Besides actual location, setting also includes information peculiar to what is happening in the location. For example, in my novel Beyond Blood, the main character PI Dana Bowman goes sailing with Detective Sergeant Donald Fielding. Fielding has been sailing for years but this is Dana’s first time aboard a large sailboat – more like a small yacht. So I combined my limited sailing background with checking in with an expert in this area and also some reading online and in books about sailing..
A few years ago I wrote a newspaper story on a fellow, a seasoned sailor, who was planning to sail at least partway around the world. His “sailboat” (the small yacht type) was anchored in the Harbourfront area of Toronto Harbour. I made an appointment to interview him for the story and met him on his boat. When I arrived he was swabbing the deck.
I told him I was also going to ask a few extra questions for background information for a novel I was writing. He gave me the boat tour – it is amazing what can be packed into the small enclosed area below – everything from a small kitchen to a bathroom to a place to sleep. He was very informative but he did not take me out on Lake Ontario.

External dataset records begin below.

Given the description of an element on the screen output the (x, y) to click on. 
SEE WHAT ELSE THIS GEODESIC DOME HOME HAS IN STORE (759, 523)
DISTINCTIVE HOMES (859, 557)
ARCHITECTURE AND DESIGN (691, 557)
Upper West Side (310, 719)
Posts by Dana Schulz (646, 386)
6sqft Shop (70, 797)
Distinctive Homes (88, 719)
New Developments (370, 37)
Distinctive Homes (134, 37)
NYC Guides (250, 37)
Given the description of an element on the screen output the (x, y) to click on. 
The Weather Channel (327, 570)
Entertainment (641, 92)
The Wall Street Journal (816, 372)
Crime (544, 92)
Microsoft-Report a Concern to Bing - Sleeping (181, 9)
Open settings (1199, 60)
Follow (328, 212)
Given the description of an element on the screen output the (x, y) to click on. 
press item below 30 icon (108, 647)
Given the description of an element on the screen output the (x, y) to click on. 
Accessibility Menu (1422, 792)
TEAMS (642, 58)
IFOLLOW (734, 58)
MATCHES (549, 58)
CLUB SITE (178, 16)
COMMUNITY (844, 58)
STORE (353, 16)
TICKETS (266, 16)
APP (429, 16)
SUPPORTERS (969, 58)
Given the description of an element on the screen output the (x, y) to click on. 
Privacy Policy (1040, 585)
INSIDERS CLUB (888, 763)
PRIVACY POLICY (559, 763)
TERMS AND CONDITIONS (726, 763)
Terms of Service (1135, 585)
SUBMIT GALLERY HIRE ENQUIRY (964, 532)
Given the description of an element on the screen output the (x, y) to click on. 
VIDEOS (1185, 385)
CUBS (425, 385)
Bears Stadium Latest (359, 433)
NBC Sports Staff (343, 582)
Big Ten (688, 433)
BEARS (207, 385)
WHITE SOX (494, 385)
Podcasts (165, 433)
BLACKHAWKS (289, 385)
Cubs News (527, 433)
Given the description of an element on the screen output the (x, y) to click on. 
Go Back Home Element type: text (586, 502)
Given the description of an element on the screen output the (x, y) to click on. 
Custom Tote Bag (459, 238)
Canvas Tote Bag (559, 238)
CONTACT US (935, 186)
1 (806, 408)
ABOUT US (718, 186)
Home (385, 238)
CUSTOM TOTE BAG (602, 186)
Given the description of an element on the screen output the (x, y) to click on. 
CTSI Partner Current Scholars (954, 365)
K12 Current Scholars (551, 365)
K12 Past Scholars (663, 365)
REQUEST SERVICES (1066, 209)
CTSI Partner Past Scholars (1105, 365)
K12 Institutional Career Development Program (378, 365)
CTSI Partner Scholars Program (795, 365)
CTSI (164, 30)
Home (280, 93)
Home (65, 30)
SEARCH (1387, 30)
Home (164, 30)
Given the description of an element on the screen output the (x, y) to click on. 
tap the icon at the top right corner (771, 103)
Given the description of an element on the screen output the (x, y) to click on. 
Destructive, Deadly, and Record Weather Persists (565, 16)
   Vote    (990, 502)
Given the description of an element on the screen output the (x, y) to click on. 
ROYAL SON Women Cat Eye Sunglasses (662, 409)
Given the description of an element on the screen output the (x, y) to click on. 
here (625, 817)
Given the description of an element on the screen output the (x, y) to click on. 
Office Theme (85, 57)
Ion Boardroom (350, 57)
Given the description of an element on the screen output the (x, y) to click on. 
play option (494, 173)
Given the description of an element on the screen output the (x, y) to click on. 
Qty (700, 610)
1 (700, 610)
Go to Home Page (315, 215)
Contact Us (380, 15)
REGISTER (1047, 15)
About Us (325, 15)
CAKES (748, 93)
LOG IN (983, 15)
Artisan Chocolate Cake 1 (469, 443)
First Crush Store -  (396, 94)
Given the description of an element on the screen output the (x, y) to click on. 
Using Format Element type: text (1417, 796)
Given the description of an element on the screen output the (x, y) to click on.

So, I had to go back a few years when my son, still a child, and I went sailing with my friend and her boyfriend – for the feel of it, to remember you always wear a life jacket when on a sailboat, to how the winds affect the sailing, to falling into the water. No, I (who can’t swim) didn’t fall in, but my friend, a good swimmer did. She was okay with her life jacket on and just laughed about it as she swam the short distance back to the boat and climbed back aboard. But it gave me information for Beyond Blood although no one falls in the water.
So when Dana first goes out on the water with Fielding, I work it in as a friendly lesson while avoiding making it an expository or Sailing 101. Here is a short excerpt:
“Here put on a life jacket.” He handed me one which I donned. Fielding put on the other one and shoved the cooler under the floor. “Please sit down while I hoist the sail.”
” Need any help?”
“No.” He looked into my face. “Fine, but you have to obey orders if you want to crew.”
“Aye, aye sir.” I saluted,
Fielding moved away and moved into what resembled a cockpit, lowered the centreboard and removed the tarp, exposing two sails.”
“Here, store the tier below deck.”
Fielding pointed to where the cooler rested. Taking hold of the tier, I folded it and placed it below deck.
“Maybe I’ll just watch this time.” I sat down on one of the benches. (From Beyond Blood, copyright Sharon A. Crawford, 2014, Blue Denim Press)
Dana does help more a bit later. The whole chapter is not about learning to sail as Fielding and Dana also use the time to find out more about each other until…
Well, I’m not going to say what happens or how this chapter ends.You’ll have to read Beyond Blood to find out. Click on the book cover at the top to find out one of the places the book is available. For now, I’ll just say that later in the novel, Dana has to use her sailing knowledge to try to save a family member. So, the first sailing episode was not just a respite from all the murder and mayhem, but also served a purpose – showing how Dana learns something about sailing so that when she has to use it in a life-threatening situation, it is not a skill pulled out of air with a quick explanation such as “I (Dana) learned to swim a few years ago” tacked on to it.
That is something else to remember. You may have more leeway in a novel to go off on so-called tangents, but make sure they have something to do with character development and plot – especially in mystery novels.